فیزیولوژی محیطی گیاهی (Sep 2022)
Drought Stress and Strategies to cope with it in Crops
Abstract
Drought stress affects various aspects of plant growth (vegetative growth, reproductive growth, flower formation, pollination, fertilization, and seed formation). To reduce the effects of drought stress on plants, it is important to determine the mechanisms of plant response to drought stress. In response to drought stress, plants experience morphophysiological, biochemical, cellular, and molecular changes with the ultimate result of improved root system, leaf structure, osmotic regulation, relative water content, and stomatal regulation.
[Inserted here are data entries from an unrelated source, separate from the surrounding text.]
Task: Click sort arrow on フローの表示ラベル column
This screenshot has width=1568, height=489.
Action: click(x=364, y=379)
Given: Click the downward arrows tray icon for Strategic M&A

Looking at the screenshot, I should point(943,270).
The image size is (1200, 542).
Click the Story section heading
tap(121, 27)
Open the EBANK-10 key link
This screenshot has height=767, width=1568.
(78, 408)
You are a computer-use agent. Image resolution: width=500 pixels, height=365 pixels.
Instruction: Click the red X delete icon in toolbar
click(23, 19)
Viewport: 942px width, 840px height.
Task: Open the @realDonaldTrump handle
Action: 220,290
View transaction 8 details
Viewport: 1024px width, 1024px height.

The phenotypic manifestations in plants facing drought stress include drought escape (early or short growing period, day length sensitivity, and tiller control), drought avoidance (developed root system, stomatal conductance, size and frequency of stomata, accumulation of abscisic acid, and cuticle thickness and waxy crust on the leaf), drought tolerance (osmotic pressure regulation, passive regulation, active regulation, proline accumulation, and displacement of sap phloem materials), and recovery (improvement). Management methods to improve drought stress tolerance include the development of tolerant cultivars, the use of external osmotic protectors such as glycine betaine and proline, spraying with plant hormones such as abscisic acid, salicylic acid (aspirin), gibberellic acid, jasmonic acid, brasino steroids, and polyamines, application of foreign substances with antioxidants such as glutathione, ascorbic acid (vitamin C), tocopherol (vitamin E), and nitric oxide, foliar application of micronutrients such as iron and zinc, spraying with trace elements such as silicon and selenium, and microbial interactions of plants such as growth-promoting bacteria and fungi. This review article is a content analysis study that was carried out by searching related articles in reliable sites (Google scholar, Web of science, PubMed, Scopus, Sid) aiming to investigate the effects, mechanisms of tolerance, research methods, important measurable traits, drought stress management, and control.